§ Problèmes à résoudre:
a) Recopiez tel quel le passage du texte sur le Green Deal qui commence aux mots « Il y a déjà » et s'arrête après « Deal à l’épreuve. ».
b) Dans le texte sur le Green Deal, relevez toutes les lois et directives européennes mentionnées.

§ Texte de la page:
---
Il y a déjà cinq ans, au plus fort du succès des partis Verts et des Fridays for Future, Ursula von der Leyen arrivait à la tête de la Commission européenne et nommait le Néerlandais Frans Timmermans au poste de commissaire à l’action pour le climat. Sous sa présidence, le Green Deal a été l’instrument de l’Union Européenne voué à la promotion, par la conditionnalité des aides financières, de l’adoption de législations nationales conformes aux exigences de neutralité climatique et de réduction des émissions de gaz à effet de serre. Et bien qu’Ursula von der Leyen, candidate de la CDU allemande, soit actuellement la favorite du Parti populaire européen (PPE) pour une éventuelle réélection à la tête de la Commission, les intérêts agricoles et industriels des élites économiques régionales et les frictions au sein du PPE lui-même pourraient mettre le Green Deal à l’épreuve.

Une opposition paysanne

La Lega, parti de droite souverainiste italienne, avait fait allusion à une « fin de l’ère du Green Deal » après le rejet du projet initial de loi sur la restauration de la nature, écartée en juin de l’année passée par une coalition entre les Conservateurs et le PPE au parlement européen. Et bien que la législation en question ait ensuite été révisée à la baisse et finalement adoptée, le redimensionnement des ambitions écologiques européennes s’est confirmé dans les mois qui ont suivi. La directive sur la réduction des pesticides, par exemple, relative à la stratégie « farm to fork » pour une production alimentaire plus verte, a été retirée en février par la Commission européenne à la suite d’un intense lobbying agricole. L’abandon de la loi a été suivi, pour la même raison, par une révision de la directive sur les émissions industrielles, à la suite de laquelle les bovins ont été exclus des restrictions relatives à l’agriculture intensive.

Que l’on parle de réglementations concernant l’utilisation de pesticides, d’élevage intensif, de restauration de la nature ou encore d’extension des cultures biologiques, la pression des milieux paysans est devenue particulièrement forte depuis l’approbation de la nouvelle Politique Agricole Commune, entrée en vigueur le 1er janvier 2023. Le système des Éco Régimes en particulier, au nom duquel 25% des paiements directs reçus par les agriculteurs sous forme de subventions doivent être dédiés au GD

Les manifestations paysannes, qui ont conduit dans le cas polonais à la grève générale de février dernier, ont porté comme revendication centrale la priorisation de la souveraineté alimentaire face à la transition écologique. Les restrictions à l’agriculture intensive et les incitations à la production biologique issues du Green Deal, ne garantiraient en effet pas de rendement agricole suffisant pour répondre à la demande européenne, exposant le marché communautaire à la concurrence des produits de pays tiers – pays d’ailleurs dont les méthodes, en termes d’agriculture et d’élevage, sont loin d’être durables.
---
§ Matériel fourni:
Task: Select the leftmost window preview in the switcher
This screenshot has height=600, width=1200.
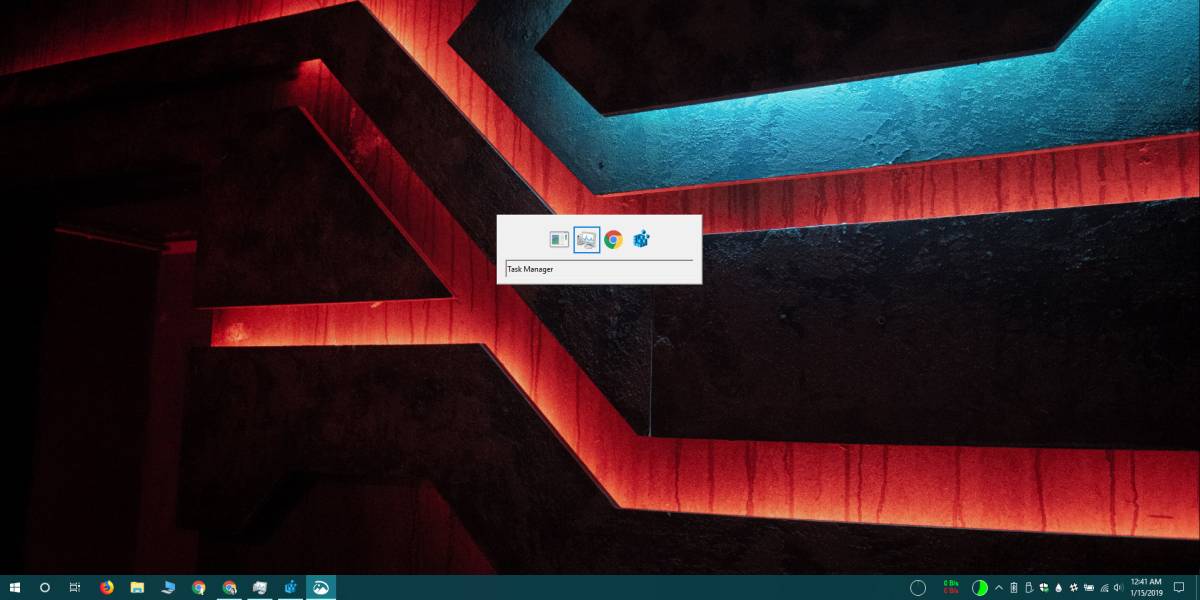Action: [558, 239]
---
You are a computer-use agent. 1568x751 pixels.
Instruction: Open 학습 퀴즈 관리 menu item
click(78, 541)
---
§ Réponses par tâche:
a)
Il y a déjà cinq ans, au plus fort du succès des partis Verts et des Fridays for Future, Ursula von der Leyen arrivait à la tête de la Commission européenne et nommait le Néerlandais Frans Timmermans au poste de commissaire à l’action pour le climat. Sous sa présidence, le Green Deal a été l’instrument de l’Union Européenne voué à la promotion, par la conditionnalité des aides financières, de l’adoption de législations nationales conformes aux exigences de neutralité climatique et de réduction des émissions de gaz à effet de serre. Et bien qu’Ursula von der Leyen, candidate de la CDU allemande, soit actuellement la favorite du Parti populaire européen (PPE) pour une éventuelle réélection à la tête de la Commission, les intérêts agricoles et industriels des élites économiques régionales et les frictions au sein du PPE lui-même pourraient mettre le Green Deal à l’épreuve.

b)
- le projet de loi sur la restauration de la nature
- la directive sur la réduction des pesticides
- la directive sur les émissions industrielles